Its members often see themselves
squeezed between other environmental groups hostile to hunting and the "slob hunters" they believe sully the sport.
And they feel underappreciated as protectors of the wild environment. Hikers and campers pay far less for conservation than they do.
"Cecil was an absolute disaster on multiple fronts," Don Thomas, a well-known outdoor writer and co-editor of Traditional Bowhunter Magazine, told me. From what is known, Thomas places most guilt on the dentist's hunting guides. It is their responsibility to know the laws and see that hunters abide by them.
"The hunter's errors seem to be more a matter of
sleaze factor
than of illegality," Thomas added, though he is not cleared of the latter.

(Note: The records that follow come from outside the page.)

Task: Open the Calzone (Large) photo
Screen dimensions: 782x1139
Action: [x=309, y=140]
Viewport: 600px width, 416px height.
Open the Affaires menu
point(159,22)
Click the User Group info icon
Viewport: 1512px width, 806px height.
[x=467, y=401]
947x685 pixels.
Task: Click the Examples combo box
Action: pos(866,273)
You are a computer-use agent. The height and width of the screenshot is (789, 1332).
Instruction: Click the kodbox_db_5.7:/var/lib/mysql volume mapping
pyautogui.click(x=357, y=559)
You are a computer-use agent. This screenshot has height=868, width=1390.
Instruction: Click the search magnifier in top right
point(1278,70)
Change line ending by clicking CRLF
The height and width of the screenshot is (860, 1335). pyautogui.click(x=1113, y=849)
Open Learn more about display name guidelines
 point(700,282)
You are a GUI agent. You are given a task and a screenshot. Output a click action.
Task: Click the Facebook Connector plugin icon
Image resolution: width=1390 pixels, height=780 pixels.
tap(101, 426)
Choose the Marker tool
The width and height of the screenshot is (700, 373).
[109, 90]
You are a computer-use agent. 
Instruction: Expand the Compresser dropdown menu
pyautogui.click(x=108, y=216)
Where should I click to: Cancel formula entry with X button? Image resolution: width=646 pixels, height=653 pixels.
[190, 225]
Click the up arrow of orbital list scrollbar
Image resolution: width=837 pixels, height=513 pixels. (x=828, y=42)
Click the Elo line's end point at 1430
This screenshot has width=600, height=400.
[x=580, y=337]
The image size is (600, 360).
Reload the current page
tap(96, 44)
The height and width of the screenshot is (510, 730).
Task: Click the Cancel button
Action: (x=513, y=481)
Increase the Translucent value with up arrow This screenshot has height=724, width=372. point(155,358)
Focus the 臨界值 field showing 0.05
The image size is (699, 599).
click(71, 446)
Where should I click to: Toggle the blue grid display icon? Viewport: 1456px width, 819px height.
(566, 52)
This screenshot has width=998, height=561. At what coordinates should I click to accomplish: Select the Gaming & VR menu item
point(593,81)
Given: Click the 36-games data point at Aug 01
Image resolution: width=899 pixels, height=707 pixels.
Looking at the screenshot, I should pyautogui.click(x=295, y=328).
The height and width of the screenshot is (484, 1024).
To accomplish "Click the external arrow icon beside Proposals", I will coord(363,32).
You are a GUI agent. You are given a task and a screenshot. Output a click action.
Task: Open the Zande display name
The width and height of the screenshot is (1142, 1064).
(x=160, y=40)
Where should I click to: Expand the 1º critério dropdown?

But Thomas also has a problem with the Disney-fication of Cecil -- "taking a wild lion, giving it a name and turning it into a faux pet as a tourist attraction." The biggest threat to African lions, he explained,
is not hunters but the loss of wild habitat through human overpopulation, development, and climate change.
What is ethical hunting?
It's not killing an animal who has no legitimate means of escape. It's not taking an animal who has been around people a lot and has lost its instinctual fear of humans. Collared and long studied by biologists, Cecil would seem to fit into that second category.
Ethical hunters have long condemned "trophy mania"...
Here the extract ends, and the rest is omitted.